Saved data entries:
__________

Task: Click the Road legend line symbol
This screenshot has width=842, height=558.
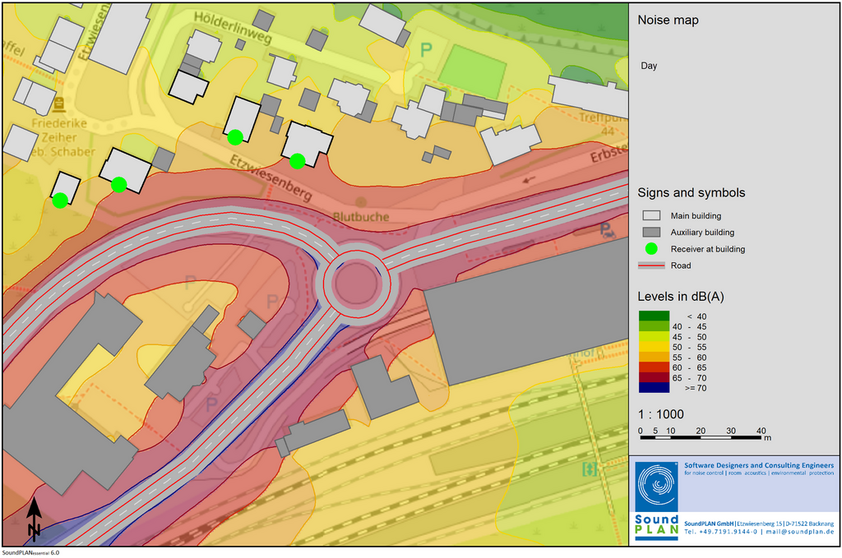Action: pos(652,265)
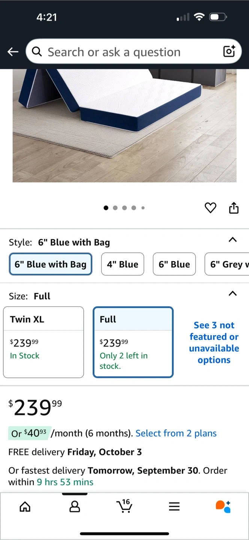Collapse the Size options section
Image resolution: width=249 pixels, height=540 pixels.
233,294
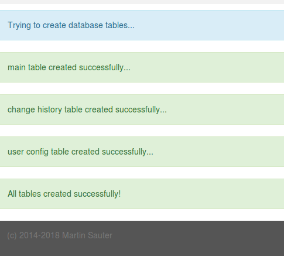Click the light gray strip at page top
The image size is (284, 267).
[x=142, y=2]
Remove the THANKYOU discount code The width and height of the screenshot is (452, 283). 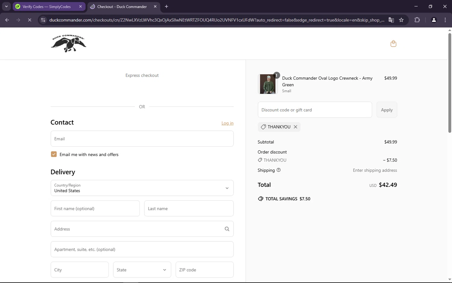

__________

EXERCISE PROMPT:
All of the entries need to be copied exactly, minus any pictures.

FINISHED EXERCISE:
Task: Click the Road legend line symbol
This screenshot has width=842, height=558.
Action: pos(652,265)
Collapse the Size options section
Image resolution: width=249 pixels, height=540 pixels.
233,294
Click the light gray strip at page top
The image size is (284, 267).
[x=142, y=2]
Remove the THANKYOU discount code The width and height of the screenshot is (452, 283). 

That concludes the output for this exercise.